─── Source material

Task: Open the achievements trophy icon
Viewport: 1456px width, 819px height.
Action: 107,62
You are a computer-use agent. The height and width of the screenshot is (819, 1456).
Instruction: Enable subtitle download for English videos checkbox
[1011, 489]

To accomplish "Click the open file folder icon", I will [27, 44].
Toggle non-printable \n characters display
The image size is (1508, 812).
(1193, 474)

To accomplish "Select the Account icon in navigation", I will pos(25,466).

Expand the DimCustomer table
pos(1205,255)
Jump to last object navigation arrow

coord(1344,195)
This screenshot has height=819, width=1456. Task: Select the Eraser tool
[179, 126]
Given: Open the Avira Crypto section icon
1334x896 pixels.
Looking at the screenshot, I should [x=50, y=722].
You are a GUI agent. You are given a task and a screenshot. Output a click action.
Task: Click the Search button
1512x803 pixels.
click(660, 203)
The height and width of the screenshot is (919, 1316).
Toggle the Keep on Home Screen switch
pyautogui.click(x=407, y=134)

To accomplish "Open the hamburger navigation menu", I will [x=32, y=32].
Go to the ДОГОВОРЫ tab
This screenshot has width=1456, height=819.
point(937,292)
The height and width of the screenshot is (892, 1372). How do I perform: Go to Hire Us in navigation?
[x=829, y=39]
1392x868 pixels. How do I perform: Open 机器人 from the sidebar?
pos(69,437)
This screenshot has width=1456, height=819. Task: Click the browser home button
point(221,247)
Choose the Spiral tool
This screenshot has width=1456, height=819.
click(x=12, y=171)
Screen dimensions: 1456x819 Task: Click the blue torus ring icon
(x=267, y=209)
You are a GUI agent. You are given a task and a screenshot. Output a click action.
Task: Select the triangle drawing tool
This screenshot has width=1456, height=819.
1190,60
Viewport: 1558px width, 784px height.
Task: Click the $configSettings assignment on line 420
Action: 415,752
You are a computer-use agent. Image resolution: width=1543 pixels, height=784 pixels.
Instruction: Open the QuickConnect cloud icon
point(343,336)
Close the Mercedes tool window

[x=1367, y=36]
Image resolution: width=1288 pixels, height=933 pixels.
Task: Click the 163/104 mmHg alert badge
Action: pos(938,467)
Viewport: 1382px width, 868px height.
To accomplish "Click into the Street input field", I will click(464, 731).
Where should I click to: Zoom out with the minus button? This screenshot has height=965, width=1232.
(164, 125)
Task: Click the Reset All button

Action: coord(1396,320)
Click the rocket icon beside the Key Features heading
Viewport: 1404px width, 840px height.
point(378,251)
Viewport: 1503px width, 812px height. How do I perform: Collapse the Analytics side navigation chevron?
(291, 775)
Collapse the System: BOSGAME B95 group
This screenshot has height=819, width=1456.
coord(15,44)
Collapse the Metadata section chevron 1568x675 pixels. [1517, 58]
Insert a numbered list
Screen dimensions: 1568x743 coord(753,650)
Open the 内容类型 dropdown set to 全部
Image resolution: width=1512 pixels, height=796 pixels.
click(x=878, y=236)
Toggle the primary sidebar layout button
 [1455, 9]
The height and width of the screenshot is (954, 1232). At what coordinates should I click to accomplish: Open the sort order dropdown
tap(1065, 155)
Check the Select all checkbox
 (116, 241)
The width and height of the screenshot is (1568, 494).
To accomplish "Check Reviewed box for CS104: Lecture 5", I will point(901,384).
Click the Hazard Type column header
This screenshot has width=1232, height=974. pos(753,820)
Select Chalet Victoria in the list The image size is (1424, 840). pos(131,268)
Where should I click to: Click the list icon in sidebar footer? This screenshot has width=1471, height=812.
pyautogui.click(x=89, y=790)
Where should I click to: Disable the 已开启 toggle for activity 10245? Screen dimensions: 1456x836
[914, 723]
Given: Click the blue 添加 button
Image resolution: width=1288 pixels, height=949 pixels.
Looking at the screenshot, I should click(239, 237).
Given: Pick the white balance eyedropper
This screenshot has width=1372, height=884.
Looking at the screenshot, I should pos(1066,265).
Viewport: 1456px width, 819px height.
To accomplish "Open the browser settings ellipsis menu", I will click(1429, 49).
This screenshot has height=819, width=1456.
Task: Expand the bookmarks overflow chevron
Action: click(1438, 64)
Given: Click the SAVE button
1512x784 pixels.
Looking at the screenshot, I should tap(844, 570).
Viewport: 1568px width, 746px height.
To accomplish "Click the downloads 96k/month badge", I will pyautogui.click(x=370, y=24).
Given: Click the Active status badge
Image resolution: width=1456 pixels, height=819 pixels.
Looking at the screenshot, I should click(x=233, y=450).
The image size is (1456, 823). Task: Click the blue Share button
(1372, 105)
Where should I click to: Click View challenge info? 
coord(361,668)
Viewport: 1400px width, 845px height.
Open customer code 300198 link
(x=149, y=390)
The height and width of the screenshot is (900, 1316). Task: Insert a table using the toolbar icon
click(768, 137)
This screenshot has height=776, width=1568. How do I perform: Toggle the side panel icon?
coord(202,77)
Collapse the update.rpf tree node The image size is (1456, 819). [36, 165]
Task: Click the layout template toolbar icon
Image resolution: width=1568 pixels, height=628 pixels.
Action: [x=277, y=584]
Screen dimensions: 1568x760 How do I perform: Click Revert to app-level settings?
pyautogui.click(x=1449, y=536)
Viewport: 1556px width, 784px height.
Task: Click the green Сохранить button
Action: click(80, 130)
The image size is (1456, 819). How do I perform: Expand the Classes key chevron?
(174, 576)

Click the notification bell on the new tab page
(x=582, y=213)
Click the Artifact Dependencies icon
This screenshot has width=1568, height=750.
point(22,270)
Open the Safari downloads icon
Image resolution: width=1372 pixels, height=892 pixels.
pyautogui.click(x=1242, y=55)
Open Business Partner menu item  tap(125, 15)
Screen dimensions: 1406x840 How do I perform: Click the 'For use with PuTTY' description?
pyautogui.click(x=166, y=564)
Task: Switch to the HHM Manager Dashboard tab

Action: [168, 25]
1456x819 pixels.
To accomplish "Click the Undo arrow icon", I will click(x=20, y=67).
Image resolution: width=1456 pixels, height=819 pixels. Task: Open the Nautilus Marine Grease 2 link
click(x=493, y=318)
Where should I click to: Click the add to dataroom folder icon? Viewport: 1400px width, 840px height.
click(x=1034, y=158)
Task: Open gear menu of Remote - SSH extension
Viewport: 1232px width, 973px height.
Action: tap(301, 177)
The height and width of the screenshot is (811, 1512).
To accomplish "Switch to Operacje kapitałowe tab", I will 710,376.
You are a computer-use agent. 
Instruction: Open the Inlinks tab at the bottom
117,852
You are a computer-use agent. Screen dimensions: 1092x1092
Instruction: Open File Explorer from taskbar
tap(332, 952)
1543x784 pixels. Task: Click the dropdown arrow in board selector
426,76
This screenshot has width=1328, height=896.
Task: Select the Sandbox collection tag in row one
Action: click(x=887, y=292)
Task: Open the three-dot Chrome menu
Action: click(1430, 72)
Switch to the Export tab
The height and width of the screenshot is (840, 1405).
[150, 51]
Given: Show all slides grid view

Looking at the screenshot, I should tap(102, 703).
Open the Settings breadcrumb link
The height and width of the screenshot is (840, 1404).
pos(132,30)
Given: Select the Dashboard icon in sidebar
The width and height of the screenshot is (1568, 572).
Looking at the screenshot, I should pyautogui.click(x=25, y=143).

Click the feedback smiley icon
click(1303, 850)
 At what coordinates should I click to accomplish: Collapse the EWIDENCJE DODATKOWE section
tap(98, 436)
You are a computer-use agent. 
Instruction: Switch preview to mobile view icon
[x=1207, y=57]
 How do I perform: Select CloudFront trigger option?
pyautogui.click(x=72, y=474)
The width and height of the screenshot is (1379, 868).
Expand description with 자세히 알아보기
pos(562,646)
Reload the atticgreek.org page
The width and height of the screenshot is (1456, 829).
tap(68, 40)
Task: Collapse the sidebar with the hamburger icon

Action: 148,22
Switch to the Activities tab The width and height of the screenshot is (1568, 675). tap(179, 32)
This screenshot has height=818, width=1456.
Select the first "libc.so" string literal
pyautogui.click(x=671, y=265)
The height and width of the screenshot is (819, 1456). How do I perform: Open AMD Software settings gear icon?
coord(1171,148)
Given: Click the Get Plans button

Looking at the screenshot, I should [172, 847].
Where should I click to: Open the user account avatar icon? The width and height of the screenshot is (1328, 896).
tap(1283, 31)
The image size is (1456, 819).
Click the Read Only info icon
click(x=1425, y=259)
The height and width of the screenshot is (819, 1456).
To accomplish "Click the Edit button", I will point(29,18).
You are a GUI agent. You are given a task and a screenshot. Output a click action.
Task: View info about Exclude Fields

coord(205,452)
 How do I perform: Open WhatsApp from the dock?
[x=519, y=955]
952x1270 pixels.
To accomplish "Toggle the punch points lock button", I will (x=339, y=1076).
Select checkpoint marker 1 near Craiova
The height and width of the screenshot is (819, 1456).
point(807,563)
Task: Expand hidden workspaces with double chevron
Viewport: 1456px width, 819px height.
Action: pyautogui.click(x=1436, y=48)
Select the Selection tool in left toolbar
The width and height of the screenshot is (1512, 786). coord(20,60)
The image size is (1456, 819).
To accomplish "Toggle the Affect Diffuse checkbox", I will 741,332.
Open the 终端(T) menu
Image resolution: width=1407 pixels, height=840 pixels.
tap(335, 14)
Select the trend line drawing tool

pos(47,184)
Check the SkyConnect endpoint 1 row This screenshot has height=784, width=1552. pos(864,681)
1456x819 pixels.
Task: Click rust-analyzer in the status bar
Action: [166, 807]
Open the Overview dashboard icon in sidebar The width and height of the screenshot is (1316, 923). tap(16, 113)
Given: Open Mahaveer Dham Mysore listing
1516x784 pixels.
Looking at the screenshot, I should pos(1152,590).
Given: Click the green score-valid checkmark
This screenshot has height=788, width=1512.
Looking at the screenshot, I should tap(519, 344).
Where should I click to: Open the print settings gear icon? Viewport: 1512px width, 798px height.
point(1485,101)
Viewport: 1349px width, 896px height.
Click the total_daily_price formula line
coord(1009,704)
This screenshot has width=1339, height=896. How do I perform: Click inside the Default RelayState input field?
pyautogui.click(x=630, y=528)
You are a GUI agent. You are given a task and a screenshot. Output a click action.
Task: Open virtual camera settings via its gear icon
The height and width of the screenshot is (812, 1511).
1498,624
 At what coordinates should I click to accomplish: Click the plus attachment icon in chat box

──────

# [Task objective]
Nothing but the lines from the one that contains "Viewport: 1349px width, 896px height." through the end of the data above should appear, each reproduced exactly.

# [Solved problem]
Viewport: 1349px width, 896px height.
Click the total_daily_price formula line
coord(1009,704)
This screenshot has width=1339, height=896. How do I perform: Click inside the Default RelayState input field?
pyautogui.click(x=630, y=528)
You are a GUI agent. You are given a task and a screenshot. Output a click action.
Task: Open virtual camera settings via its gear icon
The height and width of the screenshot is (812, 1511).
1498,624
 At what coordinates should I click to accomplish: Click the plus attachment icon in chat box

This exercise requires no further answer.